1.1This test method provides detailed instructions for performing a quantitative evaluation of antimicrobial efficacy of a towelette when challenged against Staphylococcus aureus, Pseudomonas aeruginosa and Salmonella enterica. The method may be used with other microbial strains, though modification may be necessary to accommodate recovery.

1.2This quantitative method does not differentiate between mechanical removal of inoculum from a surface and chemical inactivation of the test microbe; rather, product efficacy is considered a combination of both attributes of a towelette-based formulation.

1.3It is the responsibility of the investigator to determine whether Good Laboratory Practices (GLP Standards—40 CFR, Part 160 of FIFRA) are required and to follow them when appropriate.

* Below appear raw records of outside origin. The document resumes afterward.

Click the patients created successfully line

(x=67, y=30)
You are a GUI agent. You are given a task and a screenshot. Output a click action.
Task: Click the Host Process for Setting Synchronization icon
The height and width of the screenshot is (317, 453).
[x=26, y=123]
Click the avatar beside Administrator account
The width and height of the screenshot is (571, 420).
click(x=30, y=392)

1.4This standard may involve the use of hazardous materials, chemicals and infectious microorganisms and should be performed only by persons with formal training in microbiology.

1.5Strict adherence to the protocol is necessary for the validity of the test results.

1.6The values stated in SI units are to be regarded as standard. No other units of measurement are included in this standard.

1.7This standard does not address specific product performance standards established by regulatory authorities; see Section 10, Note 2 for details.

1.8This standard does not purport to address all of the safety concerns, if any, associated with its use. It is the responsibility of the user of this standard to establish appropriate safety and health practices and determine the applicability of regulatory limitations prior to use.